____ Raw records

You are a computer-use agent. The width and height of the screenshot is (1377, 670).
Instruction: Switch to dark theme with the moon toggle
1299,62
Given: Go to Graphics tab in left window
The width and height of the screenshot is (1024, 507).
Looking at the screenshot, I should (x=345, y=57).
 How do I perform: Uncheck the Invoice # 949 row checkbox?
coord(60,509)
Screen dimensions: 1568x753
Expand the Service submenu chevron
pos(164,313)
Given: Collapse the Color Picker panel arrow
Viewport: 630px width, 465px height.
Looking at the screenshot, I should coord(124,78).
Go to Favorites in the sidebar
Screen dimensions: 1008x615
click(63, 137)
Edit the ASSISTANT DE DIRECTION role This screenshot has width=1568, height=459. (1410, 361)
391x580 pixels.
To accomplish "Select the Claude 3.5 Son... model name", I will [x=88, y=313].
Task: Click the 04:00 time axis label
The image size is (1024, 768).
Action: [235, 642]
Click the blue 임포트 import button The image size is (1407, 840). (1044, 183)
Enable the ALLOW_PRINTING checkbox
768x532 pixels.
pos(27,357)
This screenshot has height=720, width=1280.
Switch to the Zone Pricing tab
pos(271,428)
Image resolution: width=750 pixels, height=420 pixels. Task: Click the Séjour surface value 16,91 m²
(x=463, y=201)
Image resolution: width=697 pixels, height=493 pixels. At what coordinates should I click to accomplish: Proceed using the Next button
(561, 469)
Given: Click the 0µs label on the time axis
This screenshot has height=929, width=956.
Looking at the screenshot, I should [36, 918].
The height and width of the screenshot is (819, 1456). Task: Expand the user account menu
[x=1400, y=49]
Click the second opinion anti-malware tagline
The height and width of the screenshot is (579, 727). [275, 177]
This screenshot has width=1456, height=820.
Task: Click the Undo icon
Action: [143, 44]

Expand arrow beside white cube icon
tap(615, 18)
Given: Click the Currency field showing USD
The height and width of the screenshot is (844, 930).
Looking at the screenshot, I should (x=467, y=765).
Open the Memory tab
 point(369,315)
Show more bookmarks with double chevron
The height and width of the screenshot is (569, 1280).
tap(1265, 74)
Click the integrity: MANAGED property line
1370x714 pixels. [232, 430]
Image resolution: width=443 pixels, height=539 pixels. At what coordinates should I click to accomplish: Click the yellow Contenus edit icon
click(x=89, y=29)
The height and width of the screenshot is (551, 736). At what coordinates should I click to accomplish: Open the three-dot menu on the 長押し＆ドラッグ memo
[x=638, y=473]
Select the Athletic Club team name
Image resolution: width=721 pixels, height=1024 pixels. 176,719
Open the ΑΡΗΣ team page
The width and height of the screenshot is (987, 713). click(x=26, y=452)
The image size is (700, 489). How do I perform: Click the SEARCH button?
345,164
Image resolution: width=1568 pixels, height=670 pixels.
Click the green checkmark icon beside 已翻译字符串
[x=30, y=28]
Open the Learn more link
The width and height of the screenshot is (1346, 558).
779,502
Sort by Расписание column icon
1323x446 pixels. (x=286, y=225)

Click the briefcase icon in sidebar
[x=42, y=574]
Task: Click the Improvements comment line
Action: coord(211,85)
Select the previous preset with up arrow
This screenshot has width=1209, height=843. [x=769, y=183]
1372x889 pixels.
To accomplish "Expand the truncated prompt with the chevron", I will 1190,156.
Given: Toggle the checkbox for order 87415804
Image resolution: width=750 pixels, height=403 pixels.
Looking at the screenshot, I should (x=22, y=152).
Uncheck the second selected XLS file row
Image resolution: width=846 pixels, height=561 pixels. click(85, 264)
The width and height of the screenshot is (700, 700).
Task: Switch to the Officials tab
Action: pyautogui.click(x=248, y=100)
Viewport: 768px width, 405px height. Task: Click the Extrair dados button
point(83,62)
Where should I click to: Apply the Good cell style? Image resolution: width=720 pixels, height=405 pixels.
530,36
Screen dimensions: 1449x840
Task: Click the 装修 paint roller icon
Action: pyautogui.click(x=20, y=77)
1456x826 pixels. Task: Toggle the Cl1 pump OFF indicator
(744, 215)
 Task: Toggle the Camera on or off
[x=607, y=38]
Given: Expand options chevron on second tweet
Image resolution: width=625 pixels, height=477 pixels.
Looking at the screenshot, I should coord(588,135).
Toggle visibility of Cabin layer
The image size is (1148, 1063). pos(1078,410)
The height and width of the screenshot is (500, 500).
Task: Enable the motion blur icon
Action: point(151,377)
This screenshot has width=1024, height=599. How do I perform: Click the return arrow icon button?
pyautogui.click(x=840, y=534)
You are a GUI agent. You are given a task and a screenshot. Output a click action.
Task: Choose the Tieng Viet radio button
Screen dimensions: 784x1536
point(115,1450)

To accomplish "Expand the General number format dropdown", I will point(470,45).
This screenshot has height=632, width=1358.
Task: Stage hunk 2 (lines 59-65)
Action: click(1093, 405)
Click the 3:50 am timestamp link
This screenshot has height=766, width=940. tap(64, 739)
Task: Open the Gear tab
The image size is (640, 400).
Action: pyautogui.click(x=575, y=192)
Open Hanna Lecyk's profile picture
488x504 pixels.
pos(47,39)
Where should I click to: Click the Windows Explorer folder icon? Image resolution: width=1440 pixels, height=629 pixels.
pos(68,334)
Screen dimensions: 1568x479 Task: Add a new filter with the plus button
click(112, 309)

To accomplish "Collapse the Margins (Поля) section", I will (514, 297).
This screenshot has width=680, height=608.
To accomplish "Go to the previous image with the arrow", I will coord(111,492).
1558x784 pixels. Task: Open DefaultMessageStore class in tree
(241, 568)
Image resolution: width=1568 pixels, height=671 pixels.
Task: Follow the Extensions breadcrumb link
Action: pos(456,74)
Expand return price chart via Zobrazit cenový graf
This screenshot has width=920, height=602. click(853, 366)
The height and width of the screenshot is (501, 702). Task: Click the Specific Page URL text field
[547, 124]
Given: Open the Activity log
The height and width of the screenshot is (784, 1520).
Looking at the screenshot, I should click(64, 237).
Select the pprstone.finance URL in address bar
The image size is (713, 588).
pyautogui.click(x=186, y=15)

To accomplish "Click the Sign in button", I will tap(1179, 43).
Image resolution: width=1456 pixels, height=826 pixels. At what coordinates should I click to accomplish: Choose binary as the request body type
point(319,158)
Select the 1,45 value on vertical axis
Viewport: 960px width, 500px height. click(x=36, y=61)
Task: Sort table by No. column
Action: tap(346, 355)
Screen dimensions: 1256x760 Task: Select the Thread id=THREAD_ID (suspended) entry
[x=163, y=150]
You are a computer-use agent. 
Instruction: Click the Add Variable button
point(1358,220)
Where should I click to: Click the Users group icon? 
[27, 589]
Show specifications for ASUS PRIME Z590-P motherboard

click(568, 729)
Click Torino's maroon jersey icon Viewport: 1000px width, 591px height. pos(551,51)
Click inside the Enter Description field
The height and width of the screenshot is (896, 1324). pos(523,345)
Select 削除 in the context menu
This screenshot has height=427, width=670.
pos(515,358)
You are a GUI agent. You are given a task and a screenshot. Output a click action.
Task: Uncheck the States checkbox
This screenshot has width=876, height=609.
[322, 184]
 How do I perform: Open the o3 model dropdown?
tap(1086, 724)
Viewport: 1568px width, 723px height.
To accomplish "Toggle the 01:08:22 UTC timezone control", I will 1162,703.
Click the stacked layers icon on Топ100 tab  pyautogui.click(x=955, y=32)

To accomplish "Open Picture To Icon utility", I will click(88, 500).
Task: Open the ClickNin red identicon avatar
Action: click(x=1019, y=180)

________

**Job**
Repeat the entries above word for word, from the line containing "Uncheck the second selected XLS file row" through the line containing "Looking at the screenshot, I should coord(588,135).", with both of those lines included.

**Complete response**
Uncheck the second selected XLS file row
Image resolution: width=846 pixels, height=561 pixels. click(85, 264)
The width and height of the screenshot is (700, 700).
Task: Switch to the Officials tab
Action: pyautogui.click(x=248, y=100)
Viewport: 768px width, 405px height. Task: Click the Extrair dados button
point(83,62)
Where should I click to: Apply the Good cell style? Image resolution: width=720 pixels, height=405 pixels.
530,36
Screen dimensions: 1449x840
Task: Click the 装修 paint roller icon
Action: pyautogui.click(x=20, y=77)
1456x826 pixels. Task: Toggle the Cl1 pump OFF indicator
(744, 215)
 Task: Toggle the Camera on or off
[x=607, y=38]
Given: Expand options chevron on second tweet
Image resolution: width=625 pixels, height=477 pixels.
Looking at the screenshot, I should coord(588,135).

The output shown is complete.